The meta-platform par excellence is SoftBank, the conglomerate that manages the $100 billion Vision Fund, nearly half of which is financed by Saudi Arabia’s sovereign wealth fund. According to SoftBank’s founder and CEO, Masayoshi Son, Vision Fund’s portfolio companies control 90% of the ride-hailing market worldwide, which is a percentage that should surely give us pause. Son’s approach, especially since the inauguration of the Vision Fund, has been to “over-invest” in particular platform companies and thereby basically pre-ordain a winner in various competitive markets. This then sets up Son’s “cluster of number ones” strategy, which revolves around the creation of productive synergies between portfolio companies “whose whole is theoretically greater than the sum of its parts – an added value derived from the partnerships and business opportunities that come with being a part of the SoftBank family”. Such partnerships and business opportunities largely center on finding ways to actualize the potential of massive amounts of data captured from a great variety of sources. As a recent Wired article, from which we just quoted, summarizes Son’s vision:

a future where every time that we use our smartphone, or call a taxi, or order a meal, or stay in a hotel, or make a payment, or receive medical treatment, we will be doing so in a data-transaction with a company that belongs to the SoftBank family. And, as Son likes to say: “Whoever controls data controls the world.”

Meta-platforms seek to control the world, or at least the platform ecosystem that increasingly reshapes the world in its image. Having learned their lesson in the wake of the dot.com collapse, during which Son and his peers lost immense amounts of money, meta-platform CEOs now aim to construct data-centric architectures of sustainability that will protect them in case the next tech bubble bursts – a bubble that they themselves will have helped to create. Even in the event that Uber would fold, for instance because governments around the world miraculously agree that the company is in fact an employer and investors would consequently lose interest in its shares, its IPO has offered SoftBank an opportunity to cash out some of its equity and use these returns to invest in – and thereby anoint – the next Uber, or perhaps rather the next Palantir or Arm. Platforms may come and go, but meta-platforms allocating the wealth of nations are becoming too big to fail.

References

Doganova, L. & F. Muniesa (2015) Capitalization devices, in M. Kornberger, L. Justesen, A.K. Madsen & J. Mouritsen (eds.) Making things valuable. Oxford: Oxford University Press, pp. 109-25.

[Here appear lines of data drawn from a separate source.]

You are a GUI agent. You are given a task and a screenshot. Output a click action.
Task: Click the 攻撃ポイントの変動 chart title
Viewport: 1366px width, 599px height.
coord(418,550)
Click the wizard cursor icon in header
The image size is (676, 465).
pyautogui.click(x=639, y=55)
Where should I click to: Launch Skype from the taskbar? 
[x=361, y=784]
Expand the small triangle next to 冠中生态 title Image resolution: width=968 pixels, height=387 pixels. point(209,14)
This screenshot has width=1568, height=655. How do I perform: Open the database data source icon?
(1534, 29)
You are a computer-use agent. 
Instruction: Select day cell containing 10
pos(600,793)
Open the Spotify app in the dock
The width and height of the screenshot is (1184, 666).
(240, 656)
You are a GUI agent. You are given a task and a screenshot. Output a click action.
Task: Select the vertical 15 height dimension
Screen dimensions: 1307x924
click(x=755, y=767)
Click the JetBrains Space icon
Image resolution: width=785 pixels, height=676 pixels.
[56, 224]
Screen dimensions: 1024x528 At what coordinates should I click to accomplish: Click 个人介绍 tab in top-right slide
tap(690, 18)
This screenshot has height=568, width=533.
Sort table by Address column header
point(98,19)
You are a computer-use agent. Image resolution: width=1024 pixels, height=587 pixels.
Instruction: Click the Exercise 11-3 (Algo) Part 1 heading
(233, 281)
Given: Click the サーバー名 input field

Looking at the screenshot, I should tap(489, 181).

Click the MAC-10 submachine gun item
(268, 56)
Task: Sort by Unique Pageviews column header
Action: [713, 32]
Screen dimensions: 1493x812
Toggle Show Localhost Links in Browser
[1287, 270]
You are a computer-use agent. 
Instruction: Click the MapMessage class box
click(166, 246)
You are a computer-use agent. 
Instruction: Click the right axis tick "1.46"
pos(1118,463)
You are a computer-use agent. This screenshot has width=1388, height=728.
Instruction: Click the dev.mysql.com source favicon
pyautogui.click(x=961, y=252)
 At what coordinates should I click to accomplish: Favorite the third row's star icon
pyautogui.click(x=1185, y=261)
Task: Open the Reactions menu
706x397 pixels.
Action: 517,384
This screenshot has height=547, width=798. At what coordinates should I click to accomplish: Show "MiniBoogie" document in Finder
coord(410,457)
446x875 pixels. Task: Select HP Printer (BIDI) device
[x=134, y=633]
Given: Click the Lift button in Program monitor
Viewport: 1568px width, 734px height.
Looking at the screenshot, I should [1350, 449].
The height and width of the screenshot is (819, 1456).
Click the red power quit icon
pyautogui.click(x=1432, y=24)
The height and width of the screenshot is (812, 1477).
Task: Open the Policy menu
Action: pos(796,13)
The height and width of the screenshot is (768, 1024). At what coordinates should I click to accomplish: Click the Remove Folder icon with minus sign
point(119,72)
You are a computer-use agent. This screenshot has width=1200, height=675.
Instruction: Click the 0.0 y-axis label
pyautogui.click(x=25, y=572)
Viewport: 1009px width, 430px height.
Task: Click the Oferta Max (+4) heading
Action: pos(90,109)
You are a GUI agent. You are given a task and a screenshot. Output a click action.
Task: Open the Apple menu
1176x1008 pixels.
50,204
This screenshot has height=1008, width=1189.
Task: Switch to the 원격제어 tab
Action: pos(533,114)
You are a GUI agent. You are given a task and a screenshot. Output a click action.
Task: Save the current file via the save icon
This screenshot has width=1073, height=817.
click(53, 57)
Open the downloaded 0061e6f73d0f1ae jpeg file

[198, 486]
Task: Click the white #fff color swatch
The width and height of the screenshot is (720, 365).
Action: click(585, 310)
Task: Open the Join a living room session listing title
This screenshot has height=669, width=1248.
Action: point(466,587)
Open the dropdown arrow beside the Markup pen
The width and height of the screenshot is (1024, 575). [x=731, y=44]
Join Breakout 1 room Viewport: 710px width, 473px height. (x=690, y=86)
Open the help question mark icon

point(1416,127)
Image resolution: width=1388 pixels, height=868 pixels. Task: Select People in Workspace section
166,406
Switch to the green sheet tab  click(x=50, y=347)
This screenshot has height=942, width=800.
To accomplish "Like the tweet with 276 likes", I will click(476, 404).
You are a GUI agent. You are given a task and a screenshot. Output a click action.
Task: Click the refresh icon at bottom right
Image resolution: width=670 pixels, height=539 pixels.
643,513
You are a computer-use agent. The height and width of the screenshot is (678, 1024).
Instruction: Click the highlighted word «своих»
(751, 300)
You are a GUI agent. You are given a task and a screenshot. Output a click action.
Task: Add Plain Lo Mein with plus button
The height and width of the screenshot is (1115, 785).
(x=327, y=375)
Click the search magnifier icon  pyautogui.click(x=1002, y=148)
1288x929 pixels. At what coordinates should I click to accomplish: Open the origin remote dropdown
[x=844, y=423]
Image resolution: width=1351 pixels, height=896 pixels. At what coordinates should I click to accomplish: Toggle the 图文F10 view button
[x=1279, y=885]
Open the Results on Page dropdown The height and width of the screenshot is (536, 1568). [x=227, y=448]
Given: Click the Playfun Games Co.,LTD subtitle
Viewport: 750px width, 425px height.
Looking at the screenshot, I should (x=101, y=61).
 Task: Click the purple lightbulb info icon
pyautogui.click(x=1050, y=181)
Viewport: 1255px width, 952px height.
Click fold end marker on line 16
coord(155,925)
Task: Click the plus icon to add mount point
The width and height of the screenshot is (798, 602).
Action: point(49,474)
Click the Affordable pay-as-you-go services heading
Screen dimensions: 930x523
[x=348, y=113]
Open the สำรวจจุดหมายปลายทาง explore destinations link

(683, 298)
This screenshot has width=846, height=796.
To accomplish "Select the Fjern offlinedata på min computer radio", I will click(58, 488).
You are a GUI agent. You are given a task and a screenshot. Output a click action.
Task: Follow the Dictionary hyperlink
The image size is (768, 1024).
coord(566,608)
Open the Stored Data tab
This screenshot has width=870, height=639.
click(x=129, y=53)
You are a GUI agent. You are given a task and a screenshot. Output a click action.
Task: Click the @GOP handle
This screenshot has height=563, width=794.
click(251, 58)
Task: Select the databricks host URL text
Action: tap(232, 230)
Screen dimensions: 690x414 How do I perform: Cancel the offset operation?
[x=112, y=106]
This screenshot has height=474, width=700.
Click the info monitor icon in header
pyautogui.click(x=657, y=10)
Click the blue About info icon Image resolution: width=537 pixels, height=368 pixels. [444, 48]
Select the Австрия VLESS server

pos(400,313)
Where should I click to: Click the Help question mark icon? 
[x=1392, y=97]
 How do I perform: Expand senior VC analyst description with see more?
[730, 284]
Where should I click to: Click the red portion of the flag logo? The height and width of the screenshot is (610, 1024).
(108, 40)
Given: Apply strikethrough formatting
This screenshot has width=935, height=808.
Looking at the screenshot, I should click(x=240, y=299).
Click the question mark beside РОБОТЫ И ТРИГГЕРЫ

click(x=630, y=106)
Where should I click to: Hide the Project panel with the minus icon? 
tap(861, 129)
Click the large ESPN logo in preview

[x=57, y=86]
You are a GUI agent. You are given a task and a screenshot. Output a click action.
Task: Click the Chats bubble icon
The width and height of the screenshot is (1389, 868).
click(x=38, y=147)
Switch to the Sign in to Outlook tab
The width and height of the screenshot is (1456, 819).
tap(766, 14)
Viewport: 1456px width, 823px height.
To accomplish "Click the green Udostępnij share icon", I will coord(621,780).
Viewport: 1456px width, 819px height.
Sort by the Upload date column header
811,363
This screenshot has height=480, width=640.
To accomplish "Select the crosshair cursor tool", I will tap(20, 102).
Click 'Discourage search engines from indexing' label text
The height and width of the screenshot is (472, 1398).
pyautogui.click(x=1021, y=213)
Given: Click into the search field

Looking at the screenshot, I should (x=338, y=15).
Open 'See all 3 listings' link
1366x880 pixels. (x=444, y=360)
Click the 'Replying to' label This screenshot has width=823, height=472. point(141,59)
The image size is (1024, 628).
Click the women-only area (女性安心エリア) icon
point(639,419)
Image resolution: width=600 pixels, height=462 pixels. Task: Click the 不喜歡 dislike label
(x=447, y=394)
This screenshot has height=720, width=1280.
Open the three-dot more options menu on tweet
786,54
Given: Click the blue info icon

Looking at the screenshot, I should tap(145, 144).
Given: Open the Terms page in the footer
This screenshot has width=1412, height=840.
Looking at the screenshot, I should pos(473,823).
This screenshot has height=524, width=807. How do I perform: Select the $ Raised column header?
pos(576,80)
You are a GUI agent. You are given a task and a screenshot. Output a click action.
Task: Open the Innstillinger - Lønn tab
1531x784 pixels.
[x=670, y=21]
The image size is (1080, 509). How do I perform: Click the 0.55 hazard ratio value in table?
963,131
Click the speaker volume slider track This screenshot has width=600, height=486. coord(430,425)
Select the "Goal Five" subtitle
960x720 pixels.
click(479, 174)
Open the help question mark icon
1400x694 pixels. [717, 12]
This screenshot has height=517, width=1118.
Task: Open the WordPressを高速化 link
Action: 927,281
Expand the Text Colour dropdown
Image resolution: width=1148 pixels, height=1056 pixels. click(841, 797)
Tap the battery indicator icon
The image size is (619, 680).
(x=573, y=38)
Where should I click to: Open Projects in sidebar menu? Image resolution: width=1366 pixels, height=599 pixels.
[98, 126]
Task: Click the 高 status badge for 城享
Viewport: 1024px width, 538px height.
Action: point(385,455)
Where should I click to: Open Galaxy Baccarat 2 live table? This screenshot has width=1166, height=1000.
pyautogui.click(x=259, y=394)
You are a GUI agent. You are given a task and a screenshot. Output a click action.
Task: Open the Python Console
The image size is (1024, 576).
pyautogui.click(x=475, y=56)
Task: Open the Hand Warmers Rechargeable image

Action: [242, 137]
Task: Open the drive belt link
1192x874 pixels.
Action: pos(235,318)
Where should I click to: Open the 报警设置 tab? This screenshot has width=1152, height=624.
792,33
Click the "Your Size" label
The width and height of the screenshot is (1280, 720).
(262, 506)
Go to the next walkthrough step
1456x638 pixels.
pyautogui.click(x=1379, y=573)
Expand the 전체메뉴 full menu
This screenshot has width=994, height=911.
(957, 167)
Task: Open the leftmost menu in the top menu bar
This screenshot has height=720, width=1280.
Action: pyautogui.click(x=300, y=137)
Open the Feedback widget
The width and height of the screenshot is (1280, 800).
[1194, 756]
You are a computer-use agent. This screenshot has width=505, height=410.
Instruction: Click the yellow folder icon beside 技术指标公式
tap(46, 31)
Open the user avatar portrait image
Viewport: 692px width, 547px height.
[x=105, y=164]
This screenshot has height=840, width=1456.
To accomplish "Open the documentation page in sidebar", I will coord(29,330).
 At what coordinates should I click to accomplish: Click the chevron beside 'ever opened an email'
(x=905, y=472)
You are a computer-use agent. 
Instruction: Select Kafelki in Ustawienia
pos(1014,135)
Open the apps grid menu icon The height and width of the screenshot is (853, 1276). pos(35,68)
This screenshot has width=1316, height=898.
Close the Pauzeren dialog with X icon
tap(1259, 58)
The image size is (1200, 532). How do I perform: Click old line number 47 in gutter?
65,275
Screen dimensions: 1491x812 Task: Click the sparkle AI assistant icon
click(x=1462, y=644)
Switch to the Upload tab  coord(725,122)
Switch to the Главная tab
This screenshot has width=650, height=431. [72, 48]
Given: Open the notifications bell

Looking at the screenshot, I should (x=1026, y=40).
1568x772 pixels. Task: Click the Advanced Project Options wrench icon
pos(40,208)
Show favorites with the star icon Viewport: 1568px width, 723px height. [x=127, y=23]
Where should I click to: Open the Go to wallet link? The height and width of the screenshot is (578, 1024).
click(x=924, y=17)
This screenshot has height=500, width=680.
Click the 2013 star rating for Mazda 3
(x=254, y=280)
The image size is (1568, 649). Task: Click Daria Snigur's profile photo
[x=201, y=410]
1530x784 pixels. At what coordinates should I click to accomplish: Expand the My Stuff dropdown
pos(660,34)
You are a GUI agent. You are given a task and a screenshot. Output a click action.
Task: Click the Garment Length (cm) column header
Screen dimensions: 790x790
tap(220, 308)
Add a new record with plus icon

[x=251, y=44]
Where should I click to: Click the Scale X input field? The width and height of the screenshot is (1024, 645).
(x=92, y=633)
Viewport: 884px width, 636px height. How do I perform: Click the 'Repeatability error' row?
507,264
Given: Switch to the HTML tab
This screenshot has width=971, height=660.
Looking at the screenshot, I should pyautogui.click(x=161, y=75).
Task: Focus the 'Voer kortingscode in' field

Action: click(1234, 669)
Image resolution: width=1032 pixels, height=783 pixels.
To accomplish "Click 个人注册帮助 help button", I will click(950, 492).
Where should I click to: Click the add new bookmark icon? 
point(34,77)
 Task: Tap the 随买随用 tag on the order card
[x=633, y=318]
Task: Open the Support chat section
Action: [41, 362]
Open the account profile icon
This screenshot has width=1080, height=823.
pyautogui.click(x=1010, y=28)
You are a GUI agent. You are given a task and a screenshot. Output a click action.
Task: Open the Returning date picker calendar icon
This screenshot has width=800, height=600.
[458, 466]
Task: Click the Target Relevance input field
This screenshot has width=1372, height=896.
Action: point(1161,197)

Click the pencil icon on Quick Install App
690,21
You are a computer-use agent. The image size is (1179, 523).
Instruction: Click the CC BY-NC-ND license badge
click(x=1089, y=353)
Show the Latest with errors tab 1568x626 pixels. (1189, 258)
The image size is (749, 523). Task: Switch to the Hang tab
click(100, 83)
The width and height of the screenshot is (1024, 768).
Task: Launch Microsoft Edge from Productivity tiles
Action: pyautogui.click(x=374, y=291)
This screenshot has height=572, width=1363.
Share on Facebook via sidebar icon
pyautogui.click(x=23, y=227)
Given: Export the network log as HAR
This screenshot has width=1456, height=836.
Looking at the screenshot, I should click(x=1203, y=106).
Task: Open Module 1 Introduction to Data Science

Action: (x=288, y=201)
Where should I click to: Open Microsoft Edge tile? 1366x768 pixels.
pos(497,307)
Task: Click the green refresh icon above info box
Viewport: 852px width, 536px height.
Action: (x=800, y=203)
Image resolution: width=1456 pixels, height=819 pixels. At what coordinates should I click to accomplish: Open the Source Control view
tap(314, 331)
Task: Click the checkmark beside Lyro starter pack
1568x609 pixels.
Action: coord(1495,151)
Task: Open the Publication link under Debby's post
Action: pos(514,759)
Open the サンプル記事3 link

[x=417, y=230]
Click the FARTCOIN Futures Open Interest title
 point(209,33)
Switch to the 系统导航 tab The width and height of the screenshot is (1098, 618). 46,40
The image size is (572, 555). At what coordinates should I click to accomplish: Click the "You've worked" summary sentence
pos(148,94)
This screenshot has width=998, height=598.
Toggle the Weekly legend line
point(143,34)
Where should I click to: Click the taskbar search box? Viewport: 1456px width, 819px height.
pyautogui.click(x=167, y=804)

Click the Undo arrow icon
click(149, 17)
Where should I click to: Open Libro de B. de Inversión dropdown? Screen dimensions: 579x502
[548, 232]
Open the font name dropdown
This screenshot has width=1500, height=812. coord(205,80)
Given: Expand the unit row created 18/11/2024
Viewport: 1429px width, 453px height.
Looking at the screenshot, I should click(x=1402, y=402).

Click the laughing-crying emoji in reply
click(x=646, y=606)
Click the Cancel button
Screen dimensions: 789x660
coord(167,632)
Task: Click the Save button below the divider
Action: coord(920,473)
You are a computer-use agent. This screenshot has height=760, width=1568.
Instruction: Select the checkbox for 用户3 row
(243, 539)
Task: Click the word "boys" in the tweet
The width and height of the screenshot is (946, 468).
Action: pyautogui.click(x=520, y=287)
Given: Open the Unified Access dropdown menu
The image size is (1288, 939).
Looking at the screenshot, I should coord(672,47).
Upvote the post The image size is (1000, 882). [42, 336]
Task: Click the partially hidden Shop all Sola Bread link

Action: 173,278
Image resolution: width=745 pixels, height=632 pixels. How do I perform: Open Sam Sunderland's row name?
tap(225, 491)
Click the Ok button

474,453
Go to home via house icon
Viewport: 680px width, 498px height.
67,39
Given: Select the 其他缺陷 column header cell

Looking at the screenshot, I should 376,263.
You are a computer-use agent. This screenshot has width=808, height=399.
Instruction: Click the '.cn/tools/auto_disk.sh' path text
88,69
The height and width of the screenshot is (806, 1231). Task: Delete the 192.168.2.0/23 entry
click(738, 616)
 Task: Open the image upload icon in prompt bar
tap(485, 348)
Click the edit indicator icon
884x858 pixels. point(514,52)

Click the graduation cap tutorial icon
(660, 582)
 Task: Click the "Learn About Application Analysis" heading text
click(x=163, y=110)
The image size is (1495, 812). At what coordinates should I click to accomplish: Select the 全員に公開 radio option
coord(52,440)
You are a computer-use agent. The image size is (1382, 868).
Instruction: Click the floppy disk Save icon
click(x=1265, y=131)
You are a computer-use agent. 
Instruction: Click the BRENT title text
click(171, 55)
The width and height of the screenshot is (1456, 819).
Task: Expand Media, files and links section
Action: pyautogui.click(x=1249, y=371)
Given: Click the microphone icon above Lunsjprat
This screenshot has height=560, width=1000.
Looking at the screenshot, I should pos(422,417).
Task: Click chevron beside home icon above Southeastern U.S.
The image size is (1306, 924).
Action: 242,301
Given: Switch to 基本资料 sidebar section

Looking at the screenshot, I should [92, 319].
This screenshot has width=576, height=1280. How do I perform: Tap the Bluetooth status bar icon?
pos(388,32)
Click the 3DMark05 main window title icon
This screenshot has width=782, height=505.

Feher, M. (2009) Self-appreciation; or, the aspirations of human capital. Public Culture, 21(1): 21-41.

Fourcade, M. & K. Healy (2016) Seeing like a market. Socio-Economic Review, 15(1): 9-29.

Langley, P. & A. Leyshon (2017) Platform capitalism: the intermediation and capitalisation of digital economic circulation. Finance and society, 3(1): 11-31.

Sadowski, J. (2019) When data is capital: Datafication, accumulation, and extraction. Big Data & Society, 6(1): https://doi.org/10.1177/2053951718820549

Stark, L. (2018) Algorithmic psychometrics and the scalable subject. Social studies of science, 48(2): 204-231.